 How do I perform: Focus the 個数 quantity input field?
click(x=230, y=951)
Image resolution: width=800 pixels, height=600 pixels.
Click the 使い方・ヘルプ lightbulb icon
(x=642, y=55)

● ● ● ● ● ● ●

_Problem_: Transcribe the records. Keep every word exactly as it stands.

_Task response_:
 How do I perform: Focus the 個数 quantity input field?
click(x=230, y=951)
Image resolution: width=800 pixels, height=600 pixels.
Click the 使い方・ヘルプ lightbulb icon
(x=642, y=55)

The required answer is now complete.